India flooding global sugar markets with $2 billion of subsidies serve as a warning to U.S.

President Joe Biden and the office of the U.S. Trade Representative should pursue two-way trade talks to draw down global sugar subsidies—but only reciprocally.

By Rick Manning

Since 2017, India has flooded global sugar markets via price and export subsidies to the tune of almost $2 billion, including $853 million in the 2019-2020 season alone, according to a new research paper by Green Pool Commodity Specialists, causing global prices to crash and earning it it a one-way ticket to the World Trade Organization, following complaints from Brazil, Australia and Guatemala.

According to the report, entitled, “Indian Sugar – The Impact of Over-production on Sugar Industry Revenues,” by heavily subsidizing a domestic industry, in this case sugar, India—and other exporters dumping commodities or goods—can flood foreign markets, hurting their competitors overseas.

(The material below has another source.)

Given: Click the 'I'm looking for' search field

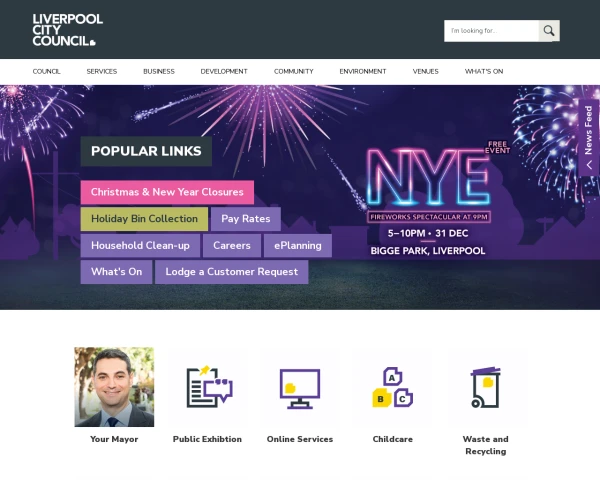Looking at the screenshot, I should coord(492,31).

The Green Pool report outlines India’s various distortions, which run the gamut: “Besides export subsidies and regulated cane prices, India’s government also fixes domestic sugar prices well above global prices and provides soft loans to milling companies to build ethanol distilling operations to utilise sugar and processing by-products (eg molasses)… Federal  and  State  Indian  governments  set  industry  minimum  cane  prices which are very high by global standards. The federal government also compels mills to accept all cane grown…”

As a result of these distortions, India is incentivizing overproduction, flooding global markets, and harming prices, per the report: “India’s high, government-set domestic sugar prices are far higher than global white sugar prices. Indian farmers and millers have no incentive to prevent over-production – since the government picks up the tab for the difference between the mill’s cost and the lower export price on global markets.”

Critically, per Green Pool, India’s sugar dumping has been setting a ceiling on prices: “Global sugar prices… have struggled to gain any ground above the Indian export selling price, and have spent considerable time below this level.”

Green Pool notes that countries like Brazil are able to quickly offset drops in global sugar prices by ramping up sugar ethanol production — it does the opposite when either ethanol prices drop or sugar prices increase.

Such a model would benefit India, surely, and global markets. India’s market distortions have been ramping up in recent years as it has been entering ethanol markets, which has increased from 190 million gallons in 2015 to 515 million gallons in 2020, according to data compiled by EthanalRFA.org.

This has helped to offset some of India’s overproduction issues, however, Green Pool reports, “India’s ethanol distillation capacity is close to full utilisation.” Meaning, ethanol offsets for India’s sugar overproduction problems could still be years away.

President Joe Biden and the office of the U.S. Trade Representative should pursue two-way trade talks to draw down global sugar subsidies—but only reciprocally.

Something for policy makers to keep in mind. Global agriculture does not operate as a free market, and until nations end beggar thy neighbor cycles of currency devaluation and dumping surplus commodities and goods, the responsible policy is to ensure that domestic producers are not wiped out.

Rick Manning is the President of Americans for Limited Government.